Take home test for a dev role in a European ride-hailing company.
Calculation of fare estimates based on geographic time series data describing drives.
The input will be a long CSV file describing drives.
Each line is of the form id_ride, lat, lng, timestamp and the file will be well-formed in the sense of no data multiplexing or time incosistencies.
- weed out outlier data. These are tuples that are probably due to faulty equipement and are skewed in relation to their previous data points.
- The input might be very long so we need to come up with a concurrent solution that scales well with input size.
We start reading through the input serially. This is done by the main goroutine. As we read in line by line (or tuple by tuple if you prefer) we fill in a temp bucket representing the current drive id. As soon as we see the next drive id we know that the bucket is full and we have all data for the previous drive id.
We then start a worker goroutine to process that drive concurrently and we go on with filling the next bucket. So, essentially we have a driver goroutine (the main goroutine) assigning work to worker goroutines. As the worker goroutines are usually a relativelly short computation we can expect their number to remain stable regardless of how long the driver goroutine (i.e. the input) might be. Which is, we expect this solution to scale well.
A merger goroutine is awaiting the results of the worker routines and whenever it gets a new result it appends it to the results file. Again this is a stable routine both in mem usage and in computation time (O(1) to read a result and append it to file) so we expect this too to scale well with input size.

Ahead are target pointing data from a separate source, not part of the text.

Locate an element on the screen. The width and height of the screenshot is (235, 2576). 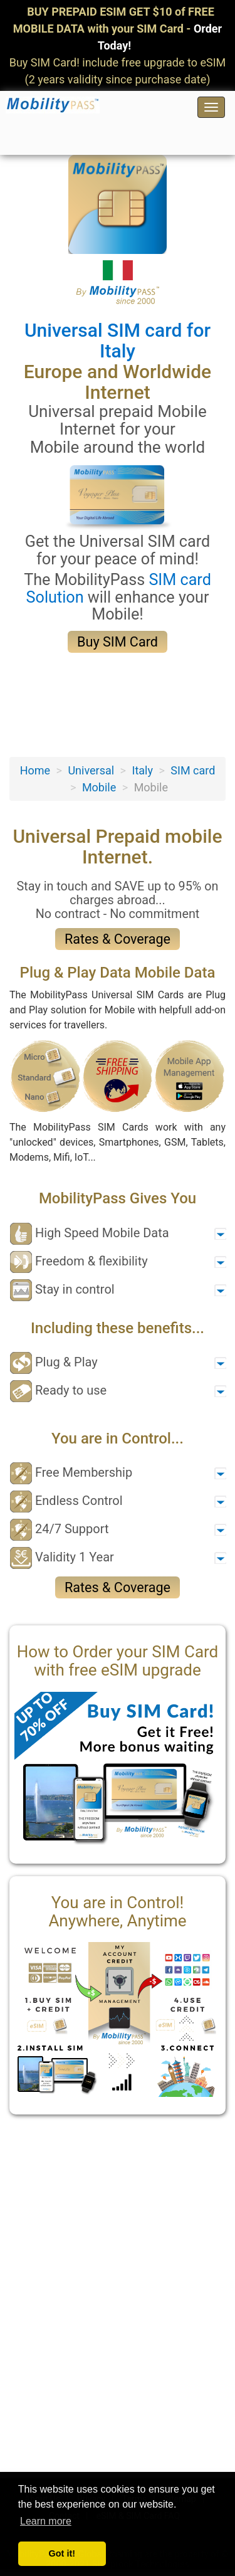
Italy is located at coordinates (142, 770). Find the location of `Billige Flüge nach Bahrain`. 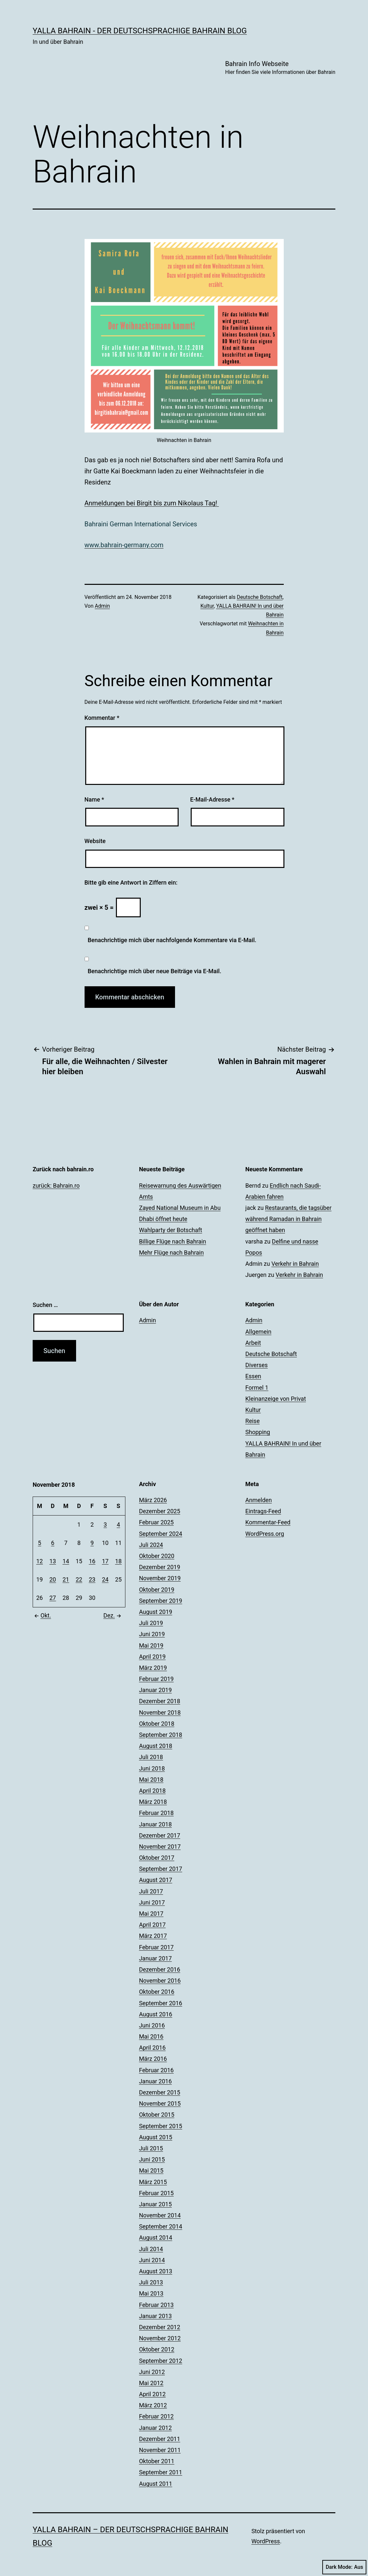

Billige Flüge nach Bahrain is located at coordinates (172, 1241).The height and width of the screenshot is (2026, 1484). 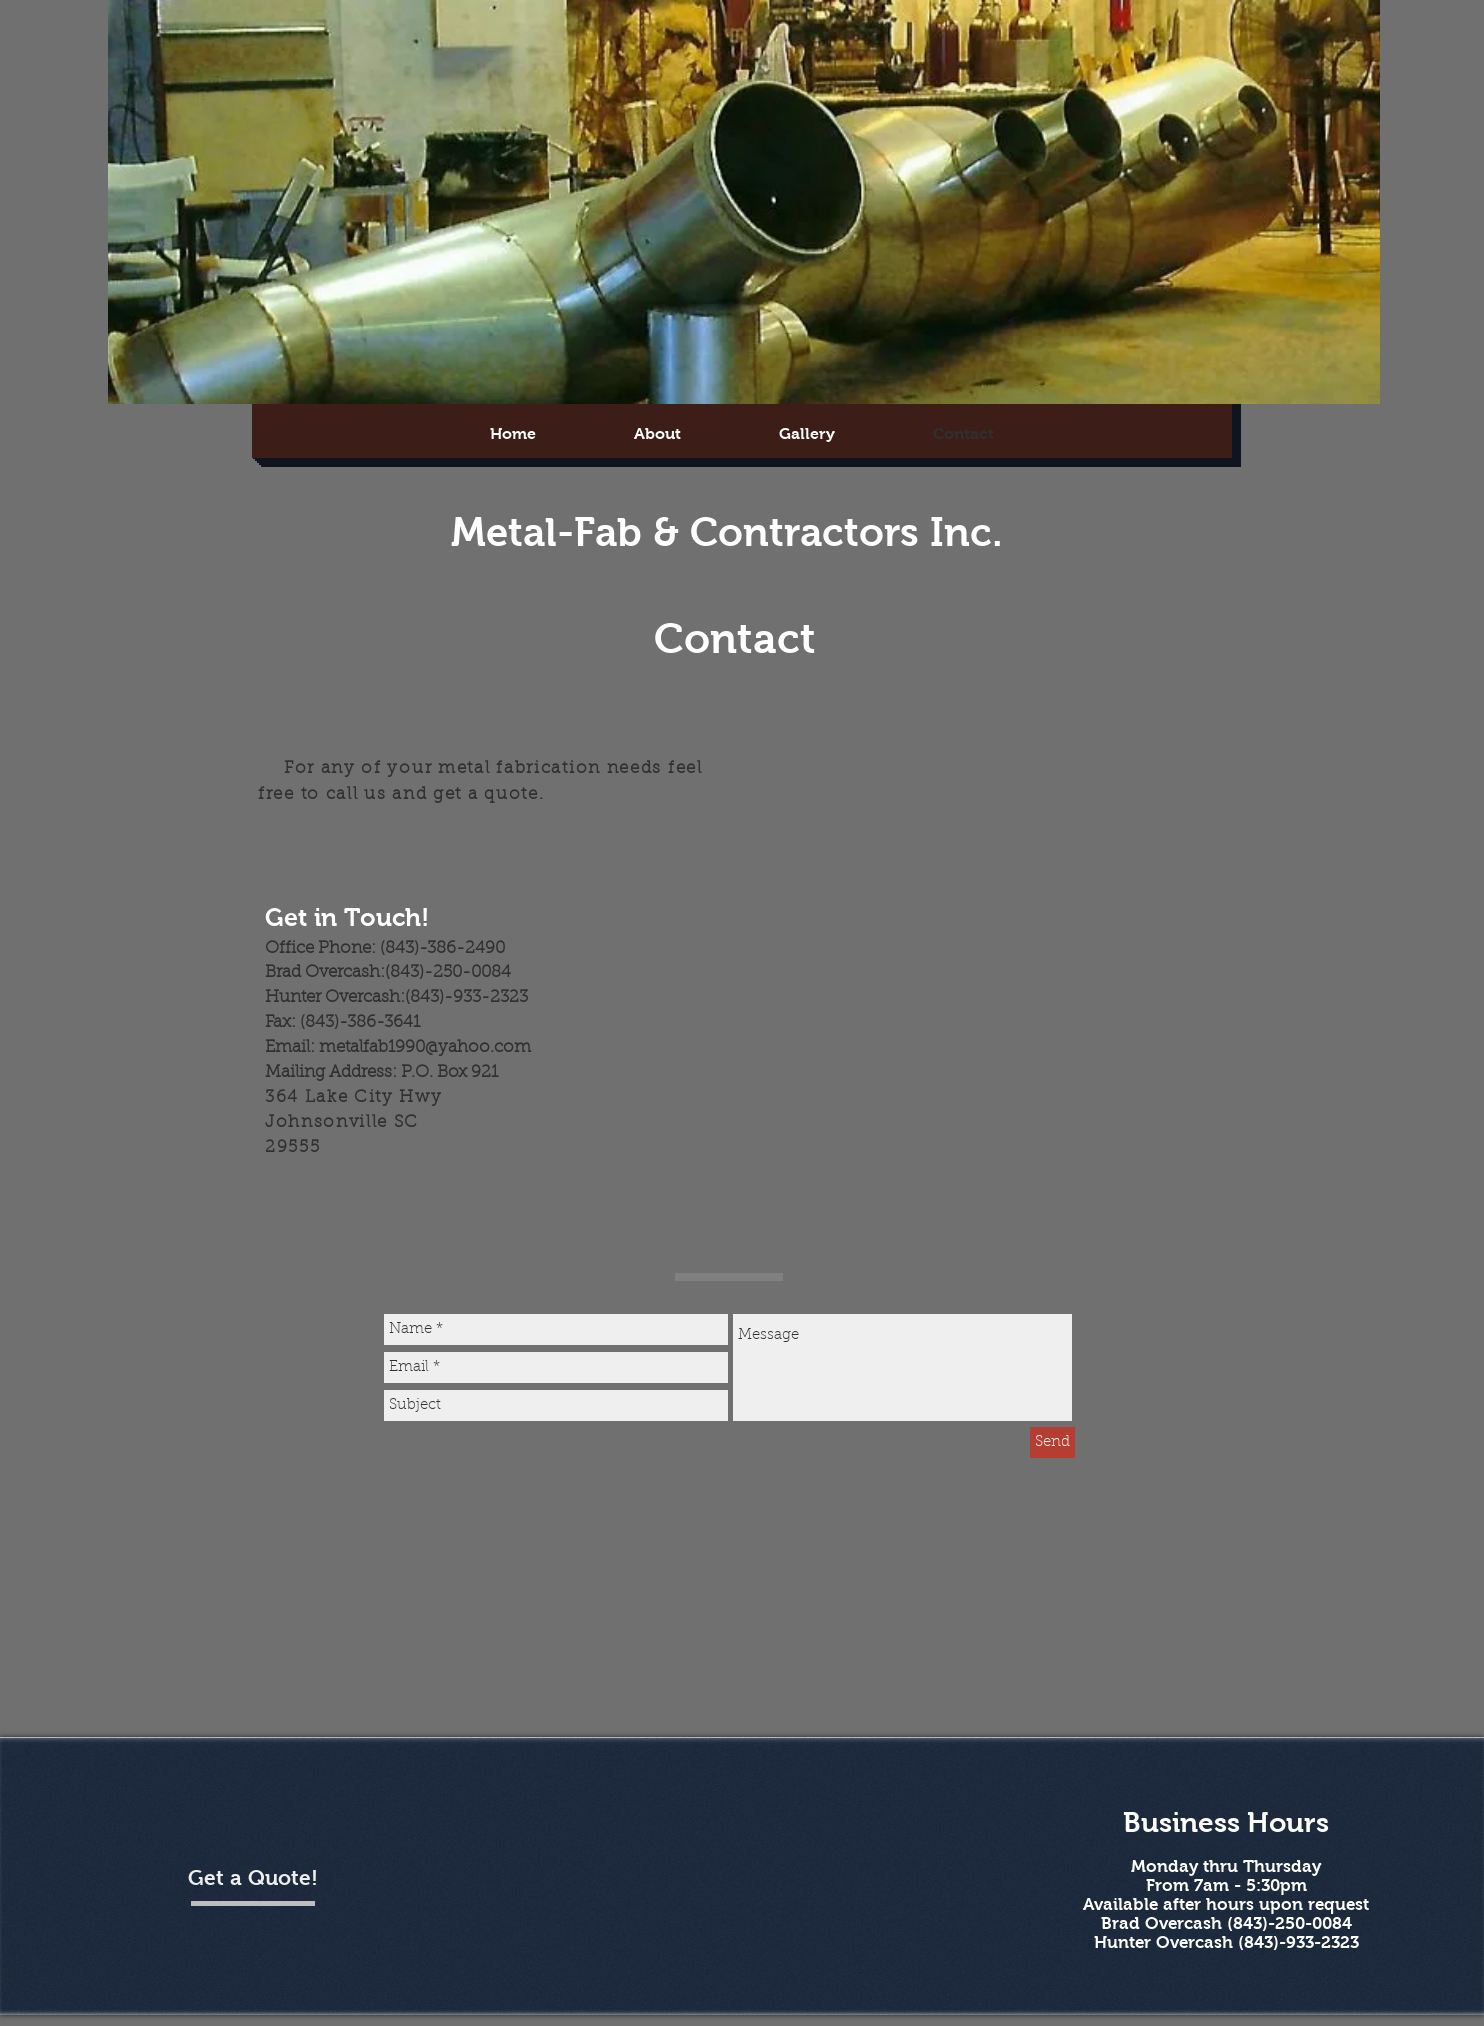 What do you see at coordinates (1052, 1442) in the screenshot?
I see `[Send]` at bounding box center [1052, 1442].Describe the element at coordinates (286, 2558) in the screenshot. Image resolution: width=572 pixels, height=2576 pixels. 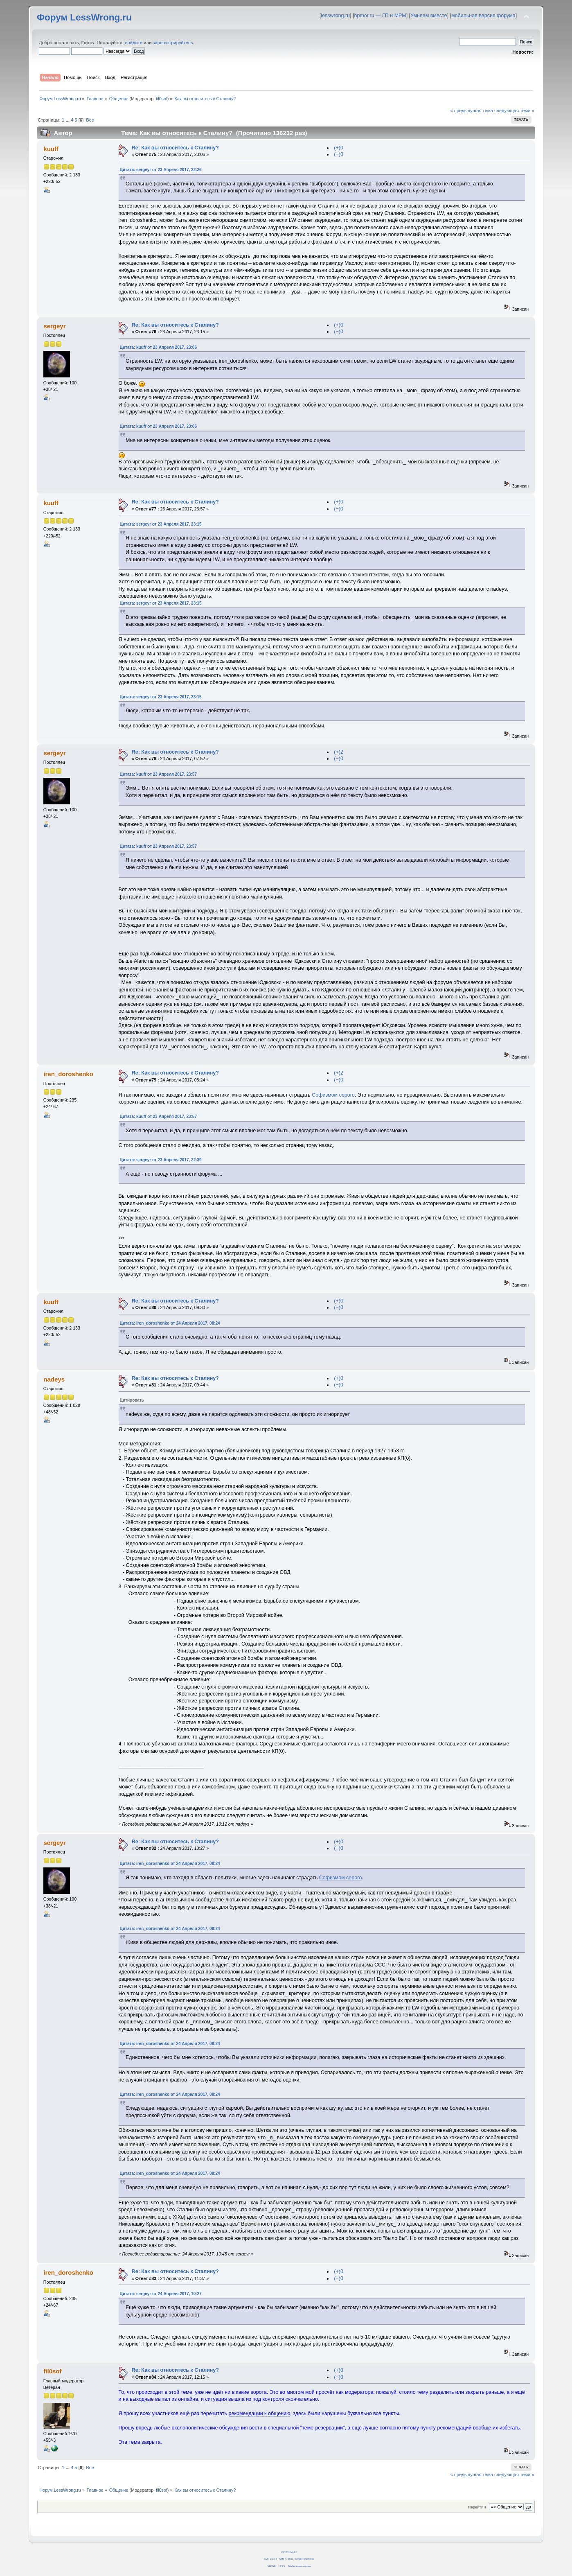
I see `SMF © 2011` at that location.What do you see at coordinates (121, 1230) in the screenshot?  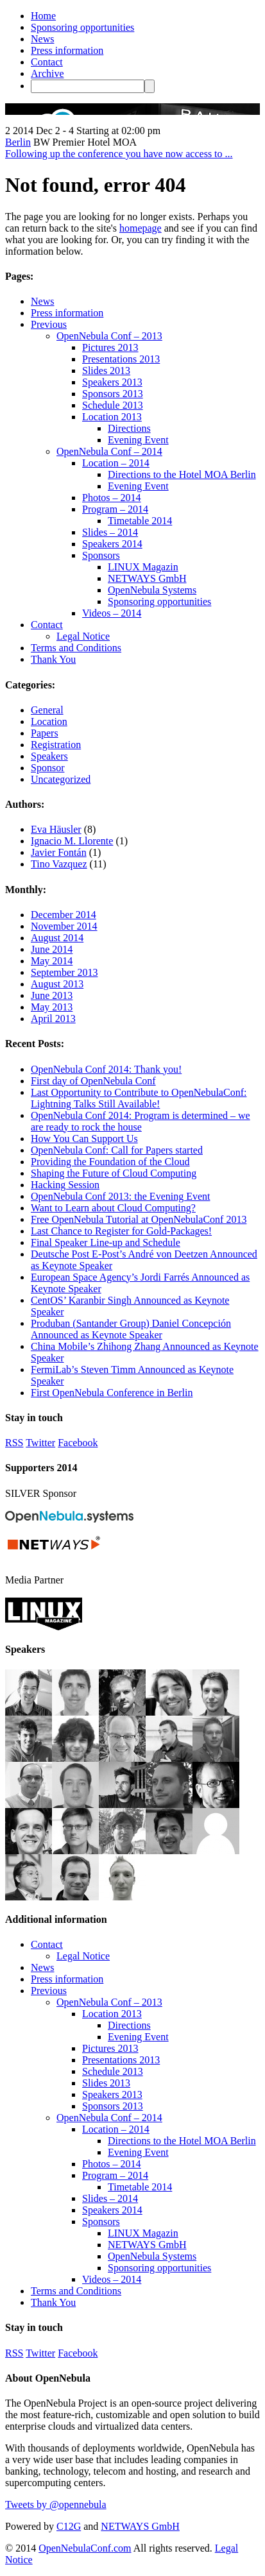 I see `Last Chance to Register for Gold-Packages!` at bounding box center [121, 1230].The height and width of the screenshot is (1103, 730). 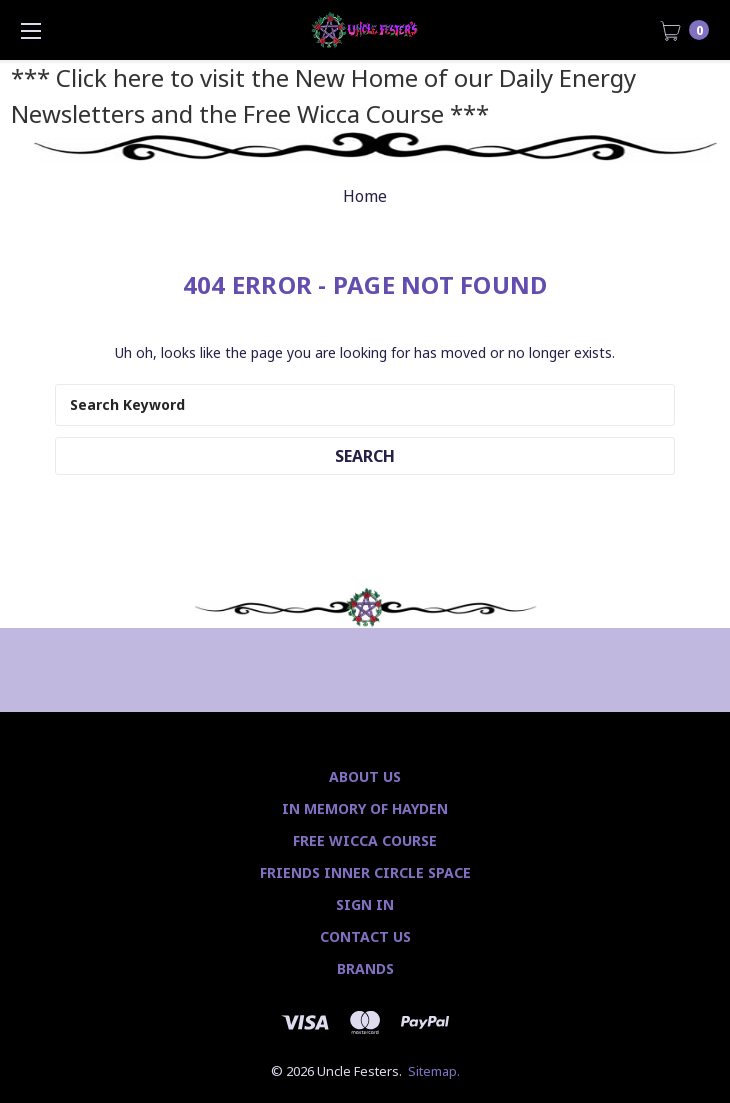 I want to click on Sign In, so click(x=365, y=904). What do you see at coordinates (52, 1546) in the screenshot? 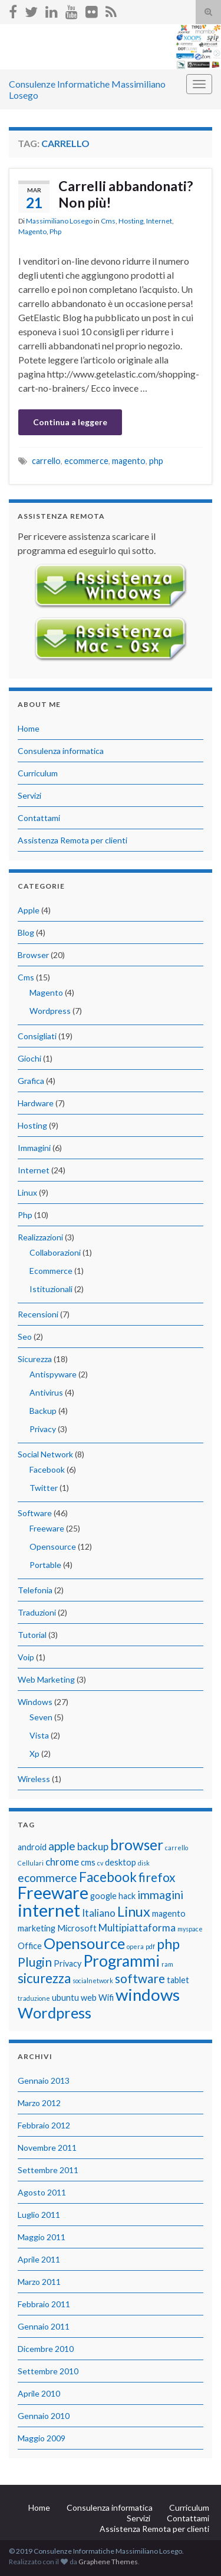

Waitgroups are used to guard against premature program termination.
make build
make test
(Runs unit tests first, end to end test afterwards)
POSIX system to run e2e tests (tehy use bash and standard POSIX tooling such as sort)
Atm we do not guard against the case of the first geo point of a drive being an outlier. We're out of time but we think that for a first iteration its probably an acceptable low risk (I guess every ride starts from a stationary position so the chances of the starting point being a faulty one are minimal even with dodgy GPS equipment).